To fill in values with another array, also override the _generate_empty_prediction method

def _generate_empty_prediction(self) -> Dict[str, Any]:
    """Function used to fill in values when rebuilding predictions with the mask"""
    return {
        name: np.zeros((1,) + self.output_shapes[name], self.output_dtypes[name])
        for name in self.output_tensor_mapping

Keras model

The TensorflowModel class allows you to build an instance of keras.Model from the underlying saved tensorflow model via the method get_keras_model().

TF Serving

modelkit provides an easy way to query Tensorflow models served via TF Serving. When TF serving is configured, the TF models are not run in the main process, but queried.

Running TF serving container locally

In order to run a TF Serving docker locally, one first needs to download the models and write a configuration file.

This can be achieved by

modelkit tf-serving local-docker --models [PACKAGE]

The CLI creates a configuration file for tensorflow serving, with the model locations refered to relative to the container file system. As a result, the TF serving container will expect that the MODELKIT_ASSETS_DIR is bound to the /config directory inside the container.

Specifically, the CLI:

  • Instantiates a ModelLibrary with all configured models in PACKAGE
  • Downloads all necessary assets in the MODELKIT_ASSETS_DIR
  • writes a configuration file under the local MODELKIT_ASSETS_DIR with all TF models that are configured

The container can then be started by pointing TF serving to the generated configuration file --model_config_file=/config/config.config:

docker run \
        --name local-tf-serving \
        -d \
        -p 8500:8500 -p 8501:8501 \
        -v ${MODELKIT_ASSETS_DIR}:/config \
        -t tensorflow/serving \

See also:

Internal TF serving settings

Several environment variables control how modelkit requests predictions from TF serving.

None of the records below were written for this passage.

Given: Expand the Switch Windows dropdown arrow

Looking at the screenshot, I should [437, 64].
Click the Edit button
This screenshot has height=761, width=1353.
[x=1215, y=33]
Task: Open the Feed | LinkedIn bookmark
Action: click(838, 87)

  • MODELKIT_TF_SERVING_ENABLE: Controls whether to use TF serving or use TF locally as a lib
  • MODELKIT_TF_SERVING_HOST: Host to connect to to request TF predictions
  • MODELKIT_TF_SERVING_PORT: Port to connect to to request TF predictions
  • MODELKIT_TF_SERVING_MODE: Can be grpc (with grpc) or rest (with requests for TensorflowModel, or with aiohttp for AsyncTensorflowModel)
  • MODELKIT_TF_SERVING_ATTEMPTS: number of attempts to wait for TF serving response

All of these parameters can be set programmatically (and passed to the ModelLibrary's settings):

lib_serving_grpc = ModelLibrary(
            "enable": True,
            "port": 8500,
            "mode": "grpc",
            "host": "localhost",

Using TF Serving during tests

modelkit provides a fixture to run TF serving during testing:

def tf_serving():
    lib = ModelLibrary(models=..., settings={"lazy_loading": True})
    yield tf_serving_fixture(request, lib, tf_version="2.8.0")

This will configure and run TF serving during the test session, provided docker is present.